SUPPLIED TEXT:
───

[comp.lang.misc] Object Oriented vs. Overloaded

mmengel@cuuxb.ATT.COM (~XT4103000~Marc Mengel~C25~G25~6184~) (09/13/88)

In article <2854@utah-gr.UUCP> u-jleigh%sundial.utah.edu.UUCP@utah-gr.UUCP (Jason Leigh) writes:
>I do not agree with your notion that using a '+' to concat two strings
>causes 'sloppy' code.  Such an allowance is called 'overloading' which
>is a concept availabe on most modern object oriented programming languages
>such as Ada and C++.  The purpose of overloading is to enhance the 
>readability of code by hiding as much unnecessary information as possible.
>I am surprised that after having written an Ada compiler, you never came
>across overloading...

Overloading is NOT equivalent to object oriented programming.  Object oriented
programming is a paradigm which *can* be used in *most* programming languages.
(a variation on "Real programmers can write FORTRAN in any language...")

───

RECORDED DATA:
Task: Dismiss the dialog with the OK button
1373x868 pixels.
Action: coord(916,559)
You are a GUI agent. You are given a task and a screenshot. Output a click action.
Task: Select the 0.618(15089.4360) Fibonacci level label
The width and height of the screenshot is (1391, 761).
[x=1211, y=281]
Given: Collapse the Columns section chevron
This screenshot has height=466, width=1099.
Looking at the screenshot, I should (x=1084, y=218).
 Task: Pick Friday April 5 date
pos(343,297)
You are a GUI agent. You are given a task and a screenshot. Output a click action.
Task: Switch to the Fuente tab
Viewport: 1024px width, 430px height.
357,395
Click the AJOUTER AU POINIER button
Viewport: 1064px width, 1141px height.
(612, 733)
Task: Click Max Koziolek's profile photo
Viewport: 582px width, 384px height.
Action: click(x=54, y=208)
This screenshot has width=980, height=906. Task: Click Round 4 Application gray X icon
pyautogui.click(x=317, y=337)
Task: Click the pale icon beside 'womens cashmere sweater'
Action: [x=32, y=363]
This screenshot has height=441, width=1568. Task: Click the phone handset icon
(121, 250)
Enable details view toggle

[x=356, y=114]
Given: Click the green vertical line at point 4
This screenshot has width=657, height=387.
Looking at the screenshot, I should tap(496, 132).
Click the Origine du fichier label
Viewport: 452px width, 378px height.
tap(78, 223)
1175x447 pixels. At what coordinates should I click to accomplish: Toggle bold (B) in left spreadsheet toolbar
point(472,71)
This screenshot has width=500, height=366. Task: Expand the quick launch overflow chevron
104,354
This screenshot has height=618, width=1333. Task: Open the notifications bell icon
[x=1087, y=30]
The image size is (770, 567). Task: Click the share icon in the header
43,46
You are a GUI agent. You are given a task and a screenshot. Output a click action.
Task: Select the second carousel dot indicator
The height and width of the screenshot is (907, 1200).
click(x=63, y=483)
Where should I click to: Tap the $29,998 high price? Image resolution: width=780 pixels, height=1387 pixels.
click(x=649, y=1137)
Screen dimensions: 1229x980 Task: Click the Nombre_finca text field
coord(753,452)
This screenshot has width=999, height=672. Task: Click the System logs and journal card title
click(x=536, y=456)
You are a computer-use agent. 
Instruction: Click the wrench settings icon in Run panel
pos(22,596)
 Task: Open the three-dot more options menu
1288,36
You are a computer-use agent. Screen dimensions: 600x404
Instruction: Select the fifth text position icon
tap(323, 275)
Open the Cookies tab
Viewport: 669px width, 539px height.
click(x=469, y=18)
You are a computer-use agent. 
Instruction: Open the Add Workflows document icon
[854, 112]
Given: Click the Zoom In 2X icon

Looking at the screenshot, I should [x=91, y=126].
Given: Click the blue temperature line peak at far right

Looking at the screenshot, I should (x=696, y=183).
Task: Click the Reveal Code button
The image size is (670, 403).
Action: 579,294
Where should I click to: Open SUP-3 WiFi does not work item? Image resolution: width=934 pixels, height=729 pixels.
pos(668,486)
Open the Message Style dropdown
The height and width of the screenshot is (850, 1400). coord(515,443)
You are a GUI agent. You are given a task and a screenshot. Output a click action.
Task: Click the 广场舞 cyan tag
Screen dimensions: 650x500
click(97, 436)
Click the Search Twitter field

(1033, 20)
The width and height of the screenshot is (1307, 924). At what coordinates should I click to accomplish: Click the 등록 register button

───

TASKS FOR THIS EXERCISE:
• A. In the Usenet post on overloading, which two languages does Jason Leigh name as object oriented languages that offer overloading?
• B. Please carry on the Usenet post on overloading from its last line.
The records have no connection to the Usenet post on overloading.

RESULTS:
• A. Ada and C++.

• B.
Overloading when taken to the extreme creates a program that the author
can read, but nobody else can.  If you have to walk in cold and read

	mytype a,b,c;

	foo()
	{
		a = a + b;
		a++;
		c = c - a;
	}

and guess that a, b, and c are vectors of linked lists, and "+" involves
an O(n**2) combinatorial mixture of the two operands; the code is not
clear.  (sure you can document it with comments, etc.  but the problem
is that you can also *not* document it...).  It is even more confusing
if the "-" operation is unrelated to the "+" operation, etc.  It may make
perfect sense to the author, but some poor sod who gets hired to maintain
the code 5 years later when a bug is discovered has to learn someone else's
notation in order to make sense of the code.

Smalltalk is the only language I know of that *forces* you to operate within
the Object Oriented paradigm.  C++ allows some syntactic sugar on the front
of C, but not much else (There are many who disagree on this point -- flames
to me, not the net).  Ada doesn't really provide any concept of classes,
sub-classes or inheritance, so it doesn't have many built-in's for Object
Oriented programming, although you can construct such a system.

>Jason Leigh

-- 
 Marc Mengel			       
 mmengel@cuuxb.att.com
 attmail!mmengel	
 {lll-crg|mtune|att}!cuuxb!mmengel

sommar@enea.se (Erland Sommarskog) (09/15/88)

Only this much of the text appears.